Text shown >>
****************

Dalke Scientific Software: More science. Less time. Products

Python Training for Cheminformatics

I teach training courses in Python programming for computational chemistry, with an emphasis on cheminformatics. No public courses are currently scheduled. I will be in Ireland for OpenEye's CUP conference in September and in England in October. If you are interested in on-site training during those trips, let me know!

To apply or ask questions, send email to trainingdiscard@dalkescientific.com. Up-to-date information can always be found at http://dalkescientific.com/training/.

Why programming courses for chemists?

Computational chemists are not programmers, but programming is an essential skill for developing new algorithms, generating data, and analyzing results. Most working scientists have little training in programming and end up spending a lot of time figuring out how to parse a file format or work with a software library, rather than figuring out the science.

My training course is designed for just these people.

I teach both corporate courses and public ones. The presentations are a mixture of lecture and hands-on exercises in a similar style to my NBN courses. The specific topics will vary based on the needs of the audience. Contact me if there's something you specifically want me to discuss, and see the bottom of this page for a partial list of topics I can cover.

Who am I?

My name is Andrew Dalke. I am a professional software developer with years of experience creating tools for cheminformatics, molecular modeling, bioinformatics, and related fields. Some the more public projects I've been part of are VMD, NAMD, BioPython, PyDaylight, and the Open Bioinformatics Foundation. Thoughout my career I have worked closely with chemists to help them be more effective, by developing software, providing one-on-one advice, training, and writing essays about software side of this field.

Most of my work over the last 10 years has been in Python, which is the most popular high-level language in computational chemistry. Many tools, especially in molecular visualization and chemical informatics, have Python interfaces. Python is also one of the most popular computer languages in the world, with mature software libraries for everything from image manipulation and SQL databases to GUI and web development. I am a member of the Python Software Foundation, which is the non-profit that holds the copyright to Python.

****************

Data lines >>
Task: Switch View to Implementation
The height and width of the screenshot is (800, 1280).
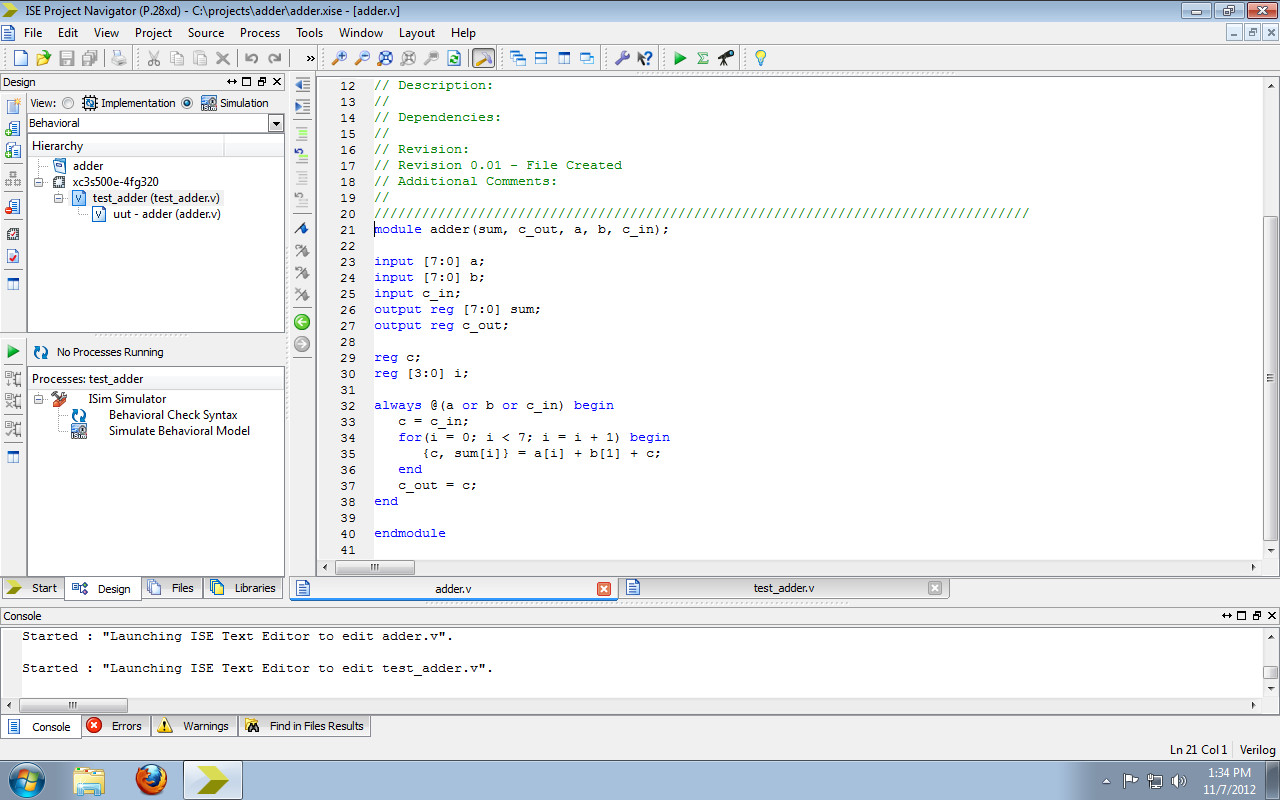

****************

Problems to work on >>
A. In the Python training page, output the passage from "I teach both" up to and including "of this field.", copied word for word.
B. According to the Python training page, why do chemists need programming courses? Answer in one to three sentences.

Exercise answers >>
A.
I teach both corporate courses and public ones. The presentations are a mixture of lecture and hands-on exercises in a similar style to my NBN courses. The specific topics will vary based on the needs of the audience. Contact me if there's something you specifically want me to discuss, and see the bottom of this page for a partial list of topics I can cover.

Who am I?

My name is Andrew Dalke. I am a professional software developer with years of experience creating tools for cheminformatics, molecular modeling, bioinformatics, and related fields. Some the more public projects I've been part of are VMD, NAMD, BioPython, PyDaylight, and the Open Bioinformatics Foundation. Thoughout my career I have worked closely with chemists to help them be more effective, by developing software, providing one-on-one advice, training, and writing essays about software side of this field.

B. Programming is an essential skill for computational chemists, who use it to develop new algorithms, generate data, and analyze results, yet they are not programmers. Most working scientists have little programming training, so they spend much of their time working out how to parse a file format or use a software library instead of working on the science.